▶ Work instructions
Reproduce every line of the listing below word for word, keeping each one unchanged and in its original order.

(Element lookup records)
==================================================
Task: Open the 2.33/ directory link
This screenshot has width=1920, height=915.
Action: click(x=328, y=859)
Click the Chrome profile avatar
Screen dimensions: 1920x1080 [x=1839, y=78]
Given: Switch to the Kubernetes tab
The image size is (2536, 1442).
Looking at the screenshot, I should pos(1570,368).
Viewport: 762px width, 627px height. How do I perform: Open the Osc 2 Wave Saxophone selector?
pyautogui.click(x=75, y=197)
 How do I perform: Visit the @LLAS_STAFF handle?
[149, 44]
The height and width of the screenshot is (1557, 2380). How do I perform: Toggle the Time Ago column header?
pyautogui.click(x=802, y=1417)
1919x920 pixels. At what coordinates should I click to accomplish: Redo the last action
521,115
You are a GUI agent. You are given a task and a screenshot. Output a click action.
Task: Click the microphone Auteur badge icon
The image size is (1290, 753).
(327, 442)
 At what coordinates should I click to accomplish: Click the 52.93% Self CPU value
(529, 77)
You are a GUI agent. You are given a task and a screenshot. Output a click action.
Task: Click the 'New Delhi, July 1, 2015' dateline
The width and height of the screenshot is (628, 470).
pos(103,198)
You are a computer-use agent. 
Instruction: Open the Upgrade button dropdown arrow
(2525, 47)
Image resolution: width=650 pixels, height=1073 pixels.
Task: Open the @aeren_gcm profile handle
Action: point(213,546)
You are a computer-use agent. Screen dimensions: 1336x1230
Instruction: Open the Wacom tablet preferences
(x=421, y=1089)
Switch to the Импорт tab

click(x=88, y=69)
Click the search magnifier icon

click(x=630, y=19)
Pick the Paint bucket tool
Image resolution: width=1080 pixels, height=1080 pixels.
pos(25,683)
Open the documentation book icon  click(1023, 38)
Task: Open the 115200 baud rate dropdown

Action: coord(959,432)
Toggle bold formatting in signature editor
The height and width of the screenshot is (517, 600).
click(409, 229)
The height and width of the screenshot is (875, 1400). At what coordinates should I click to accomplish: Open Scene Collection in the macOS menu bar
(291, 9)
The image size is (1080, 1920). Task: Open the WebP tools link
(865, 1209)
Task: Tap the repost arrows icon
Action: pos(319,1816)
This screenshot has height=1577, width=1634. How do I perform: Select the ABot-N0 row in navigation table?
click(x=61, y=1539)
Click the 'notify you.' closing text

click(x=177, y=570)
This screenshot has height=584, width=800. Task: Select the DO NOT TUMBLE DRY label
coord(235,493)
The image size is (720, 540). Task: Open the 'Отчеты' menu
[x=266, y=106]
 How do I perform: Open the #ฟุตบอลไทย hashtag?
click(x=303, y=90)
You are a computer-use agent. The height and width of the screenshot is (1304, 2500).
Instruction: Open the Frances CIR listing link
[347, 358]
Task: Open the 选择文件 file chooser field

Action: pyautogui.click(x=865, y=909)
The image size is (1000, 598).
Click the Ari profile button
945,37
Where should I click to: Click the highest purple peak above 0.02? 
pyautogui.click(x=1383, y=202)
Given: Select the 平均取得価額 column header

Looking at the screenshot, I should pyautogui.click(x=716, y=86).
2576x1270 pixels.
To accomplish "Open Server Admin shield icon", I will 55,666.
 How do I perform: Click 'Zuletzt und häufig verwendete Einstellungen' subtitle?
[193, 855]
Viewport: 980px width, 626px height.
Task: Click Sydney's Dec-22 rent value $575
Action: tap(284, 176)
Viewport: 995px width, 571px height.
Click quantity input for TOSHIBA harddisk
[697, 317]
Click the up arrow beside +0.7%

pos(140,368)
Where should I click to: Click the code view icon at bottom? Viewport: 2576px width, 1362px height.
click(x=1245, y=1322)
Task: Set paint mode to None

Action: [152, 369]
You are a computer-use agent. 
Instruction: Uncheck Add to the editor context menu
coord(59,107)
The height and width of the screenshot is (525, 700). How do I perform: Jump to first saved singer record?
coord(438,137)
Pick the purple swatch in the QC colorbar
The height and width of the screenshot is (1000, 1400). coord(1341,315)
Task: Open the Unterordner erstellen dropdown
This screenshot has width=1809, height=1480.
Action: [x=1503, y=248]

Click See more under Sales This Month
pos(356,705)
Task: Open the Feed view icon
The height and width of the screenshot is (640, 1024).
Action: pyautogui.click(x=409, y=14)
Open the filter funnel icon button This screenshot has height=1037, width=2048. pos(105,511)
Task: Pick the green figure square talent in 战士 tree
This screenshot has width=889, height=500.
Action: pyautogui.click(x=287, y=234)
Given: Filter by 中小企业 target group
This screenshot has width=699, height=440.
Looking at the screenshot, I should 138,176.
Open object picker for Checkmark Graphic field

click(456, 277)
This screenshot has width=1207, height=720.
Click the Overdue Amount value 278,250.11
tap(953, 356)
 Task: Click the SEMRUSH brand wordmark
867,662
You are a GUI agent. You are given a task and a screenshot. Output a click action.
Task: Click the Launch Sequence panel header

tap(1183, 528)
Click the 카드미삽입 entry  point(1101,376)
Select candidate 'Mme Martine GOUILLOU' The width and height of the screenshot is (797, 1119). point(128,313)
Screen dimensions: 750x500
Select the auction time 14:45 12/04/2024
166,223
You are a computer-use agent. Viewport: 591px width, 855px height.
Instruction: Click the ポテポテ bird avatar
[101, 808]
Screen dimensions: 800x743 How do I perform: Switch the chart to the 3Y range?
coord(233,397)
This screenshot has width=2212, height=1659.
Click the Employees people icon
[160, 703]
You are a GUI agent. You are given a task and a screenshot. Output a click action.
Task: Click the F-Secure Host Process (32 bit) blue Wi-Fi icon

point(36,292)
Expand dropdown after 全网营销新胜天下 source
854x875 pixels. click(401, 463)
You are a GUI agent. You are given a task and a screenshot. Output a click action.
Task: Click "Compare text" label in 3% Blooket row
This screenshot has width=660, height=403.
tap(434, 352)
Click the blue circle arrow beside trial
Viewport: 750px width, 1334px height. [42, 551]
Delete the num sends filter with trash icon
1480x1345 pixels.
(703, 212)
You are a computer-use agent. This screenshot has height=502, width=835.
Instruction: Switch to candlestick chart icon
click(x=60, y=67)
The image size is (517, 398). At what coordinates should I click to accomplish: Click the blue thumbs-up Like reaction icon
==================================================
▶ Answer below
Task: Open the 2.33/ directory link
This screenshot has width=1920, height=915.
Action: click(x=328, y=859)
Click the Chrome profile avatar
Screen dimensions: 1920x1080 [x=1839, y=78]
Given: Switch to the Kubernetes tab
The image size is (2536, 1442).
Looking at the screenshot, I should pos(1570,368).
Viewport: 762px width, 627px height. How do I perform: Open the Osc 2 Wave Saxophone selector?
pyautogui.click(x=75, y=197)
 How do I perform: Visit the @LLAS_STAFF handle?
[149, 44]
The height and width of the screenshot is (1557, 2380). How do I perform: Toggle the Time Ago column header?
pyautogui.click(x=802, y=1417)
1919x920 pixels. At what coordinates should I click to accomplish: Redo the last action
521,115
You are a GUI agent. You are given a task and a screenshot. Output a click action.
Task: Click the microphone Auteur badge icon
The image size is (1290, 753).
(327, 442)
 At what coordinates should I click to accomplish: Click the 52.93% Self CPU value
(529, 77)
You are a GUI agent. You are given a task and a screenshot. Output a click action.
Task: Click the 'New Delhi, July 1, 2015' dateline
The width and height of the screenshot is (628, 470).
pos(103,198)
You are a computer-use agent. 
Instruction: Open the Upgrade button dropdown arrow
(2525, 47)
Image resolution: width=650 pixels, height=1073 pixels.
Task: Open the @aeren_gcm profile handle
Action: point(213,546)
You are a computer-use agent. Screen dimensions: 1336x1230
Instruction: Open the Wacom tablet preferences
(x=421, y=1089)
Switch to the Импорт tab

click(x=88, y=69)
Click the search magnifier icon

click(x=630, y=19)
Pick the Paint bucket tool
Image resolution: width=1080 pixels, height=1080 pixels.
pos(25,683)
Open the documentation book icon  click(1023, 38)
Task: Open the 115200 baud rate dropdown

Action: coord(959,432)
Toggle bold formatting in signature editor
The height and width of the screenshot is (517, 600).
click(409, 229)
The height and width of the screenshot is (875, 1400). At what coordinates should I click to accomplish: Open Scene Collection in the macOS menu bar
(291, 9)
The image size is (1080, 1920). Task: Open the WebP tools link
(865, 1209)
Task: Tap the repost arrows icon
Action: pos(319,1816)
This screenshot has height=1577, width=1634. How do I perform: Select the ABot-N0 row in navigation table?
click(x=61, y=1539)
Click the 'notify you.' closing text

click(x=177, y=570)
This screenshot has height=584, width=800. Task: Select the DO NOT TUMBLE DRY label
coord(235,493)
The image size is (720, 540). Task: Open the 'Отчеты' menu
[x=266, y=106]
 How do I perform: Open the #ฟุตบอลไทย hashtag?
click(x=303, y=90)
You are a computer-use agent. The height and width of the screenshot is (1304, 2500).
Instruction: Open the Frances CIR listing link
[347, 358]
Task: Open the 选择文件 file chooser field

Action: pyautogui.click(x=865, y=909)
The image size is (1000, 598).
Click the Ari profile button
945,37
Where should I click to: Click the highest purple peak above 0.02? 
pyautogui.click(x=1383, y=202)
Given: Select the 平均取得価額 column header

Looking at the screenshot, I should pyautogui.click(x=716, y=86).
2576x1270 pixels.
To accomplish "Open Server Admin shield icon", I will 55,666.
 How do I perform: Click 'Zuletzt und häufig verwendete Einstellungen' subtitle?
[193, 855]
Viewport: 980px width, 626px height.
Task: Click Sydney's Dec-22 rent value $575
Action: tap(284, 176)
Viewport: 995px width, 571px height.
Click quantity input for TOSHIBA harddisk
[697, 317]
Click the up arrow beside +0.7%

pos(140,368)
Where should I click to: Click the code view icon at bottom? Viewport: 2576px width, 1362px height.
click(x=1245, y=1322)
Task: Set paint mode to None

Action: [152, 369]
You are a computer-use agent. 
Instruction: Uncheck Add to the editor context menu
coord(59,107)
The height and width of the screenshot is (525, 700). How do I perform: Jump to first saved singer record?
coord(438,137)
Pick the purple swatch in the QC colorbar
The height and width of the screenshot is (1000, 1400). coord(1341,315)
Task: Open the Unterordner erstellen dropdown
This screenshot has width=1809, height=1480.
Action: [x=1503, y=248]

Click See more under Sales This Month
pos(356,705)
Task: Open the Feed view icon
The height and width of the screenshot is (640, 1024).
Action: pyautogui.click(x=409, y=14)
Open the filter funnel icon button This screenshot has height=1037, width=2048. pos(105,511)
Task: Pick the green figure square talent in 战士 tree
This screenshot has width=889, height=500.
Action: pyautogui.click(x=287, y=234)
Given: Filter by 中小企业 target group
This screenshot has width=699, height=440.
Looking at the screenshot, I should 138,176.
Open object picker for Checkmark Graphic field

click(456, 277)
This screenshot has width=1207, height=720.
Click the Overdue Amount value 278,250.11
tap(953, 356)
 Task: Click the SEMRUSH brand wordmark
867,662
You are a GUI agent. You are given a task and a screenshot. Output a click action.
Task: Click the Launch Sequence panel header

tap(1183, 528)
Click the 카드미삽입 entry  point(1101,376)
Select candidate 'Mme Martine GOUILLOU' The width and height of the screenshot is (797, 1119). point(128,313)
Screen dimensions: 750x500
Select the auction time 14:45 12/04/2024
166,223
You are a computer-use agent. Viewport: 591px width, 855px height.
Instruction: Click the ポテポテ bird avatar
[101, 808]
Screen dimensions: 800x743 How do I perform: Switch the chart to the 3Y range?
coord(233,397)
This screenshot has width=2212, height=1659.
Click the Employees people icon
[160, 703]
You are a GUI agent. You are given a task and a screenshot. Output a click action.
Task: Click the F-Secure Host Process (32 bit) blue Wi-Fi icon

point(36,292)
Expand dropdown after 全网营销新胜天下 source
854x875 pixels. click(401, 463)
You are a GUI agent. You are given a task and a screenshot. Output a click action.
Task: Click "Compare text" label in 3% Blooket row
This screenshot has width=660, height=403.
tap(434, 352)
Click the blue circle arrow beside trial
Viewport: 750px width, 1334px height. [42, 551]
Delete the num sends filter with trash icon
1480x1345 pixels.
(703, 212)
You are a computer-use agent. This screenshot has height=502, width=835.
Instruction: Switch to candlestick chart icon
click(x=60, y=67)
The image size is (517, 398). At what coordinates should I click to accomplish: Click the blue thumbs-up Like reaction icon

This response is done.